Esta duplicidade de circuitos gera, por sua vez, o branqueamento de capitais, um dos grandes flagelos actuais da humanidade, juridicamente associado ao financiamento do terrorismo.

3. É importante conhecermos de uma forma rigorosa o que é a corrupção, como se manifesta, como é percepcionada, qual a leitura que a sociedade faz dela, como se alastra e contamina os tecidos sociais, como degrada a ética e a coesão social, como é possível combate-la e, sobretudo preveni-la. Uma reflexão crítica que não se pode centrar apenas num ou dois aspectos da sociedade portuguesa (frequentemente é reduzido à questão da Justiça), mas que tem de ter em conta todos os vectores do nosso quotidiano.

 

SOUSA, Luís de, e João TRIÃES. 2008. A corrupção e os Portugueses atitudes, práticas e valores. [Lisboa]: Rui Costa Pinto Edições.

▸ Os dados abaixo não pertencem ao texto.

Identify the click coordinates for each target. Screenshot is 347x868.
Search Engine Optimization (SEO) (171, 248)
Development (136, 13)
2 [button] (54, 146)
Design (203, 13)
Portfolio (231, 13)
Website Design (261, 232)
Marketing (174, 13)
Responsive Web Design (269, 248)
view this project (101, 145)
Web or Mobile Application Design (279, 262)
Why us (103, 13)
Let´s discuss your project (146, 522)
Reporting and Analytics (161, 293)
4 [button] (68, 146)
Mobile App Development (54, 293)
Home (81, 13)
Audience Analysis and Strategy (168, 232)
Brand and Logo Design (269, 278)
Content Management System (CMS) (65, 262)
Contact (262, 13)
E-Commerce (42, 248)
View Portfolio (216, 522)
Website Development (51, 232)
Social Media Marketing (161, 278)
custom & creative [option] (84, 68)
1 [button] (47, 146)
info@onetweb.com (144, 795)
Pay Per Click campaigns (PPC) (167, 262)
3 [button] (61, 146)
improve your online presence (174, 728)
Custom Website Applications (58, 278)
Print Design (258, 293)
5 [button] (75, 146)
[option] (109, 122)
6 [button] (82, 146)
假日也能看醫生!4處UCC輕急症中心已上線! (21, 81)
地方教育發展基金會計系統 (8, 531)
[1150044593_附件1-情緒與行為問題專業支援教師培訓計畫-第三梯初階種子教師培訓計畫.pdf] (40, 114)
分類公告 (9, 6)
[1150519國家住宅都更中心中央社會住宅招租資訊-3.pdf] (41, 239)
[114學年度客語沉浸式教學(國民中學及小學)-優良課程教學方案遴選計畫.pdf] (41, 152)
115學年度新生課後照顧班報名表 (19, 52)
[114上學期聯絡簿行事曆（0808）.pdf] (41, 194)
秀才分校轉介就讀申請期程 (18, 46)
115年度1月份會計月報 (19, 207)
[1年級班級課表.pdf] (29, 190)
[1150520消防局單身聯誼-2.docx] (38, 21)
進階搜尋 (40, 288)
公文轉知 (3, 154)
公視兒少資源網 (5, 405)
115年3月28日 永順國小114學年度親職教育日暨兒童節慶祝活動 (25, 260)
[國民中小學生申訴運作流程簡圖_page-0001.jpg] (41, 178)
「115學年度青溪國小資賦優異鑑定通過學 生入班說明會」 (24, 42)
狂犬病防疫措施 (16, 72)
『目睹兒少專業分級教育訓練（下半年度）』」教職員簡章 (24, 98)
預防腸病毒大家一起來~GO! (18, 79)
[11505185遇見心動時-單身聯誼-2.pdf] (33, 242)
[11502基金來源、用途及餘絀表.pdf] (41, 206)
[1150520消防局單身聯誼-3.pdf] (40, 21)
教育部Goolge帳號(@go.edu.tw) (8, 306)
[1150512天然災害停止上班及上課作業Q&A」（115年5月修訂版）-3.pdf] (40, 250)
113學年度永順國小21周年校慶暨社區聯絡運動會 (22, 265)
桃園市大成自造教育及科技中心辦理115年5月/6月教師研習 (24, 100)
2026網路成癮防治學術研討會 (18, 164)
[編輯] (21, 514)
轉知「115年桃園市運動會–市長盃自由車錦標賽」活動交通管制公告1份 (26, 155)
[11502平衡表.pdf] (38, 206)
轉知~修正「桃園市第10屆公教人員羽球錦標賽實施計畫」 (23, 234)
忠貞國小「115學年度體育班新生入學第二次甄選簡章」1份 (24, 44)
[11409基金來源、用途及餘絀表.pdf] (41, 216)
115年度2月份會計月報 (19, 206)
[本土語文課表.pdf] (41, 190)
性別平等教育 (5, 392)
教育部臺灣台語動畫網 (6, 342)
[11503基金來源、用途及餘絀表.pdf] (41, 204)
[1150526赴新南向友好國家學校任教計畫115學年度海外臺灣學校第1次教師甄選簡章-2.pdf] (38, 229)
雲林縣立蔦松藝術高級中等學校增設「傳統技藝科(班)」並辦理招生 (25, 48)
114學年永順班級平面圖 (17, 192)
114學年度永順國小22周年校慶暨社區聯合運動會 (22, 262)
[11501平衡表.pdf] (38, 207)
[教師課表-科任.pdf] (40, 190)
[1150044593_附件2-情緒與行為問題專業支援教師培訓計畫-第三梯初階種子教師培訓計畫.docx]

SOUSA, Luís de (Org.). 2009. Ética, Estado e Economia. Atitudes e Práticas dos Europeus. Lisboa: Imprensa de Ciências Sociais.

 

Estes dois livros são imprescindíveis para se conhecer de uma forma rigorosa, científica, a problemática da corrupção em Portugal.

A estes livros acrescentaria ainda a referência a um outro publicado já este ano:

 

 

 

SOUSA, Luís de e Domitília SOARES (Coord.). 2011. Em Memória de Saldanha Sanches. Transparência, Justiça Liberdade. Lisboa: Rui Costa Pinto Edições.